Raw records:
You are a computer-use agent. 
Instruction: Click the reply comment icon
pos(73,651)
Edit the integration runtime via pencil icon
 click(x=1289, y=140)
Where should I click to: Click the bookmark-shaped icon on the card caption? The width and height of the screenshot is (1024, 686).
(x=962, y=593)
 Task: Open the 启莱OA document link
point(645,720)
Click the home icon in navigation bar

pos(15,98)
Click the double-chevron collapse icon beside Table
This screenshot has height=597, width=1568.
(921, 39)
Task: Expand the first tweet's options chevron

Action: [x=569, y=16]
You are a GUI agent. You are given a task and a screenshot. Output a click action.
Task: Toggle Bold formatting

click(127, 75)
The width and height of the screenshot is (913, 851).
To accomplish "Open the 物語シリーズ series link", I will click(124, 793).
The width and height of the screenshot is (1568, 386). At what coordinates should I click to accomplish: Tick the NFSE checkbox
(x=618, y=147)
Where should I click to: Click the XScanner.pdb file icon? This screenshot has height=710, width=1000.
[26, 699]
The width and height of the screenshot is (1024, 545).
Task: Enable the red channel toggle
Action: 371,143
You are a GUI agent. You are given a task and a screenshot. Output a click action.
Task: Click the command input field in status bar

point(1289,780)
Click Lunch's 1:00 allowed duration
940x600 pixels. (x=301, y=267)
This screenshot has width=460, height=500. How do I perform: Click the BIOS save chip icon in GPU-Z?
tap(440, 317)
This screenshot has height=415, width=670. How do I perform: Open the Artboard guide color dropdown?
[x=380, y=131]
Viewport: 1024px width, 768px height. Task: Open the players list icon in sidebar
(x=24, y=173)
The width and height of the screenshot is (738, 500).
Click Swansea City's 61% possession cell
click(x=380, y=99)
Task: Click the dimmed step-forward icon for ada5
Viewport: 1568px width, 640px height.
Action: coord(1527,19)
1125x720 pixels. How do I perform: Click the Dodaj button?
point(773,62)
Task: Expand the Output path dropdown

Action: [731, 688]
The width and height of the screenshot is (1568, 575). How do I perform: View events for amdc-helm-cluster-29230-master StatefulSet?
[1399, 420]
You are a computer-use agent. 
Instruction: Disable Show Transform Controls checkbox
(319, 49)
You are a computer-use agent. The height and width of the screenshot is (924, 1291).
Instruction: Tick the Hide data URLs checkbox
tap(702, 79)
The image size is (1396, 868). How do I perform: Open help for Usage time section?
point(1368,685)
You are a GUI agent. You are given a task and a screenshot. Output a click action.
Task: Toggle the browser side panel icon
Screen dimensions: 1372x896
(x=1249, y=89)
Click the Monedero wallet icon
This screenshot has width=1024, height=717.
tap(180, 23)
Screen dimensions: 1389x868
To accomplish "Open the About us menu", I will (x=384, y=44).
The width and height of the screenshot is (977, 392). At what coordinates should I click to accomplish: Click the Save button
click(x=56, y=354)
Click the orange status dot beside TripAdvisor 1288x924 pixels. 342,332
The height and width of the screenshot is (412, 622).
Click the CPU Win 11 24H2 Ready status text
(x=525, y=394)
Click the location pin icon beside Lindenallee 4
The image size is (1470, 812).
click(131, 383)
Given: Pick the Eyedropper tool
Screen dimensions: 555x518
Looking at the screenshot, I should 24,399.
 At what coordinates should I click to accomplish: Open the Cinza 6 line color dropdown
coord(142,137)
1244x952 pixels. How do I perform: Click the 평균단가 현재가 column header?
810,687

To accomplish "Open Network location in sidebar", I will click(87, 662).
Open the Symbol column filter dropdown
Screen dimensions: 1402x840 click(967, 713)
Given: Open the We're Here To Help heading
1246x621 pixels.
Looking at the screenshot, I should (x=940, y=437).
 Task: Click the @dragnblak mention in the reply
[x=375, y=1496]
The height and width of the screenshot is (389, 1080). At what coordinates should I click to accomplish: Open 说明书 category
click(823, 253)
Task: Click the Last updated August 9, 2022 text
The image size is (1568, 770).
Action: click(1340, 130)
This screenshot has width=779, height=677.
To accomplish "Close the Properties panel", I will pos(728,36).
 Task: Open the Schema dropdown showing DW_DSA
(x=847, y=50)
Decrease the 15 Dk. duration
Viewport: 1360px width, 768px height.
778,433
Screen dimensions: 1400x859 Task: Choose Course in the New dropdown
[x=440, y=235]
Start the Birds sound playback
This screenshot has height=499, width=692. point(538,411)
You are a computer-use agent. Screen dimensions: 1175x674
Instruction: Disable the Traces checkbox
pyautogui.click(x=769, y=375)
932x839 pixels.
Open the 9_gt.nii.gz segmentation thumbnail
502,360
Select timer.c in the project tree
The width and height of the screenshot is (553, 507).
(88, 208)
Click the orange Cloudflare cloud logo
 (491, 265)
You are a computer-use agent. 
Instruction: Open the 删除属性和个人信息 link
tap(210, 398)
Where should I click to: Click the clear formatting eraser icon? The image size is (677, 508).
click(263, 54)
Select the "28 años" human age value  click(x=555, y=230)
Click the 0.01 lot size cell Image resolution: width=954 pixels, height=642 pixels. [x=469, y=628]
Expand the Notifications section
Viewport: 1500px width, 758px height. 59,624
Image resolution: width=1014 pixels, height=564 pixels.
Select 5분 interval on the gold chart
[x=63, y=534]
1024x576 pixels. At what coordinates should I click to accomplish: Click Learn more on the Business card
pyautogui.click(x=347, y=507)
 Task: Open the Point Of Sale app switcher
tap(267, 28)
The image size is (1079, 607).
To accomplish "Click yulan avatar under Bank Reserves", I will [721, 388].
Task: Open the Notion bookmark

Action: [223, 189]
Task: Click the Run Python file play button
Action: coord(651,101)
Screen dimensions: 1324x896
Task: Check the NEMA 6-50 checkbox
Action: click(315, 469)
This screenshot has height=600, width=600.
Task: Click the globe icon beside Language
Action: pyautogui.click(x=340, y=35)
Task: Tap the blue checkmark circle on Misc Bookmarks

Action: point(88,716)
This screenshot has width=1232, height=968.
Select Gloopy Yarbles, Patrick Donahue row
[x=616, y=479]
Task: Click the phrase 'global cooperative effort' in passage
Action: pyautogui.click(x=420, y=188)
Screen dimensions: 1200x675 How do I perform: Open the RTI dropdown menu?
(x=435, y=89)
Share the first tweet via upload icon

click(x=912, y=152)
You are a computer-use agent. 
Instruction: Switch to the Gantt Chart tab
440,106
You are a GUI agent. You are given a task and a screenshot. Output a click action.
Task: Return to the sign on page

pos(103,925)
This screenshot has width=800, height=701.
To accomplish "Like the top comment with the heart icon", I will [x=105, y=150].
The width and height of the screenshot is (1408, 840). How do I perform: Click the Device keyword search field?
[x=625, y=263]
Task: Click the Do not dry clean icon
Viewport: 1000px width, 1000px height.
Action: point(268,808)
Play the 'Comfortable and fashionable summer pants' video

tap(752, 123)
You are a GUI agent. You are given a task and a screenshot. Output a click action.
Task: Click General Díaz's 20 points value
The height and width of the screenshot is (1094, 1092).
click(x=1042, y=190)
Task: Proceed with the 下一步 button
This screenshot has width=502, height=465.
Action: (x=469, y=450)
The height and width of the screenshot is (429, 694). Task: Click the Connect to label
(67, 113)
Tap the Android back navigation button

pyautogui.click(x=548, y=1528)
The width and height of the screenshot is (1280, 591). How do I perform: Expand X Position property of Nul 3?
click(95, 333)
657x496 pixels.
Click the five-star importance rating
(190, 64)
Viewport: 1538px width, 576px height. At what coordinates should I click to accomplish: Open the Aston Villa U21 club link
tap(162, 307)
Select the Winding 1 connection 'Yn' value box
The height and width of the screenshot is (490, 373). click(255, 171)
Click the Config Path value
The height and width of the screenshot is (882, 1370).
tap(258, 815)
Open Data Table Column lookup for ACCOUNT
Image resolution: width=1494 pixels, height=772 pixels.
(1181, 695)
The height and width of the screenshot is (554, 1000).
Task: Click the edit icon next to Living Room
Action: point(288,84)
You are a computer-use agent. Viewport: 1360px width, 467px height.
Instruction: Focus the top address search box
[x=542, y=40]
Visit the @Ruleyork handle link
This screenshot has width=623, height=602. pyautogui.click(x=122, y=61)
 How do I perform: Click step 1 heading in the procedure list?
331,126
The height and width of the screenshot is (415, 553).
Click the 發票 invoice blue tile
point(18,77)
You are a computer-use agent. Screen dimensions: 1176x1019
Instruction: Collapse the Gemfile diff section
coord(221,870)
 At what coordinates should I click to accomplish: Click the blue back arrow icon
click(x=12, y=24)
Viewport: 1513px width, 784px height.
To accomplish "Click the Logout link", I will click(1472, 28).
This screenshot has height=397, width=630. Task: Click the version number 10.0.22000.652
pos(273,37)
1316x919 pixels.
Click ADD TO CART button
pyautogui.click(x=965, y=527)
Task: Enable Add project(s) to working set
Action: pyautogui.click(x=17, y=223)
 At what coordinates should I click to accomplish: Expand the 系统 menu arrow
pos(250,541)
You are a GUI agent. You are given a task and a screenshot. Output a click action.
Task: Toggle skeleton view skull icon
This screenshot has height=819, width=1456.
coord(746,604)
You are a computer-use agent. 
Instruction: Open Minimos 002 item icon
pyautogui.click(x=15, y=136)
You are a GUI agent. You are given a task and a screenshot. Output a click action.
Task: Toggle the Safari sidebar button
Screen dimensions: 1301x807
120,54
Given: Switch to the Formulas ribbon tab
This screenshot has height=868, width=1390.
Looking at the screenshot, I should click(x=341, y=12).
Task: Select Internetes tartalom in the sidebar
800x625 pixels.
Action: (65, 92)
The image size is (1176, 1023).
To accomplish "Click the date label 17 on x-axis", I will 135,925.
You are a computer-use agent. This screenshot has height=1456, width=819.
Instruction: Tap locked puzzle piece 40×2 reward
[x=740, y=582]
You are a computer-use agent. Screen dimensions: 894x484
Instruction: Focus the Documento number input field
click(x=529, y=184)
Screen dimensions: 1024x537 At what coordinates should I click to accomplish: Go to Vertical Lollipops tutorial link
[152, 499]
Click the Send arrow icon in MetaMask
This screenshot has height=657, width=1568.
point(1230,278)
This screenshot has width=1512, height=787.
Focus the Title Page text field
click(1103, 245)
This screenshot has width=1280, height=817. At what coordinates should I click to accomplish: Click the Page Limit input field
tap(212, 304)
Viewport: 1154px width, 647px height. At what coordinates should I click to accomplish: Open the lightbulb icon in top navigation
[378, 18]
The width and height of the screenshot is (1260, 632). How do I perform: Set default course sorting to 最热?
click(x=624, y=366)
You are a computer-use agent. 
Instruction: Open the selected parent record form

What this task involves: Render the stretch of the records from the start through the line containing "click(x=380, y=99)" as a Markdown table with columns Row and Line. Number each line and leave out blank lines.

Answer to this task:
| Row | Line |
|---|---|
| 1 | You are a computer-use agent.  |
| 2 | Instruction: Click the reply comment icon |
| 3 | pos(73,651) |
| 4 | Edit the integration runtime via pencil icon |
| 5 |  click(x=1289, y=140) |
| 6 | Where should I click to: Click the bookmark-shaped icon on the card caption? The width and height of the screenshot is (1024, 686). |
| 7 | (x=962, y=593) |
| 8 |  Task: Open the 启莱OA document link |
| 9 | point(645,720) |
| 10 | Click the home icon in navigation bar |
| 11 | pos(15,98) |
| 12 | Click the double-chevron collapse icon beside Table |
| 13 | This screenshot has height=597, width=1568. |
| 14 | (921, 39) |
| 15 | Task: Expand the first tweet's options chevron |
| 16 | Action: [x=569, y=16] |
| 17 | You are a GUI agent. You are given a task and a screenshot. Output a click action. |
| 18 | Task: Toggle Bold formatting |
| 19 | click(127, 75) |
| 20 | The width and height of the screenshot is (913, 851). |
| 21 | To accomplish "Open the 物語シリーズ series link", I will click(124, 793). |
| 22 | The width and height of the screenshot is (1568, 386). At what coordinates should I click to accomplish: Tick the NFSE checkbox |
| 23 | (x=618, y=147) |
| 24 | Where should I click to: Click the XScanner.pdb file icon? This screenshot has height=710, width=1000. |
| 25 | [26, 699] |
| 26 | The width and height of the screenshot is (1024, 545). |
| 27 | Task: Enable the red channel toggle |
| 28 | Action: 371,143 |
| 29 | You are a GUI agent. You are given a task and a screenshot. Output a click action. |
| 30 | Task: Click the command input field in status bar |
| 31 | point(1289,780) |
| 32 | Click Lunch's 1:00 allowed duration |
| 33 | 940x600 pixels. (x=301, y=267) |
| 34 | This screenshot has width=460, height=500. How do I perform: Click the BIOS save chip icon in GPU-Z? |
| 35 | tap(440, 317) |
| 36 | This screenshot has height=415, width=670. How do I perform: Open the Artboard guide color dropdown? |
| 37 | [x=380, y=131] |
| 38 | Viewport: 1024px width, 768px height. Task: Open the players list icon in sidebar |
| 39 | (x=24, y=173) |
| 40 | The width and height of the screenshot is (738, 500). |
| 41 | Click Swansea City's 61% possession cell |
| 42 | click(x=380, y=99) |